Prompt: Would you please copy every line from the records that contains the word "arrow"?

═════ Material for this task

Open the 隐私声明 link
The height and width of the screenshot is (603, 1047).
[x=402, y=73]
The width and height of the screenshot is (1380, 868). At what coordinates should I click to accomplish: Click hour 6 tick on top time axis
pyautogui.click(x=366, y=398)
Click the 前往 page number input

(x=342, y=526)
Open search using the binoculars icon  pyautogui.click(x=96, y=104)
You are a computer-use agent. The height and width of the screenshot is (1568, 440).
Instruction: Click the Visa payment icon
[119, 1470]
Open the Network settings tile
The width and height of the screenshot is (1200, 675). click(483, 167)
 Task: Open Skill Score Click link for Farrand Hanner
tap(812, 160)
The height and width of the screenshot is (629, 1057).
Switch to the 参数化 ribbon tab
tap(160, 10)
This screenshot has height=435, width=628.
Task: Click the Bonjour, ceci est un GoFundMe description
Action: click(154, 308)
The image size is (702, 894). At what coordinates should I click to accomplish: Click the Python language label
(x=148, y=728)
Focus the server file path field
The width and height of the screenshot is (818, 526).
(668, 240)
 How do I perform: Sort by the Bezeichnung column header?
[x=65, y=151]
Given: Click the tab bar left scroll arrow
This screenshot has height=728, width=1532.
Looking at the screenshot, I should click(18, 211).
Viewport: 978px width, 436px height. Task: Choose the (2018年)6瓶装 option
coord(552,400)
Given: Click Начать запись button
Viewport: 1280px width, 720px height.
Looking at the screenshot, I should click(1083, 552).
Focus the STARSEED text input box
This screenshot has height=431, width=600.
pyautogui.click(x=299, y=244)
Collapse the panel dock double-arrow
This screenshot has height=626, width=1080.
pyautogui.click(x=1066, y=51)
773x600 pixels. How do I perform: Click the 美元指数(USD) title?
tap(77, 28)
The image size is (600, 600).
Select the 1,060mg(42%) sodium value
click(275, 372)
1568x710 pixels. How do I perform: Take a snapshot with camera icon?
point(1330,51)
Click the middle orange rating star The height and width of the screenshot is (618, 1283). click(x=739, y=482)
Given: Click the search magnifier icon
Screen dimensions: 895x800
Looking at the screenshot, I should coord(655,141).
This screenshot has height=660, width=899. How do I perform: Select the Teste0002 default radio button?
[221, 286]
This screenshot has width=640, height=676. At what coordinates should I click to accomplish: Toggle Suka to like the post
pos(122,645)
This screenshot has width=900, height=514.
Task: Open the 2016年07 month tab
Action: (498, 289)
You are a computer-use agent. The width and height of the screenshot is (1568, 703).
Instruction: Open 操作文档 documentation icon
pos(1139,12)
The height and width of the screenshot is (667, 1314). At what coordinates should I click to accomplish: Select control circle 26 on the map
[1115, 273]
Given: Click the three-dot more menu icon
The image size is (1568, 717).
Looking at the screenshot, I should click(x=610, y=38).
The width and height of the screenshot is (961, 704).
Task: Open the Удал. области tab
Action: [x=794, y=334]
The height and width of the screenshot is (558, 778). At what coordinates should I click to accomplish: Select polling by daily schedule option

══════════

Answer to the problem:
Given: Click the tab bar left scroll arrow
Collapse the panel dock double-arrow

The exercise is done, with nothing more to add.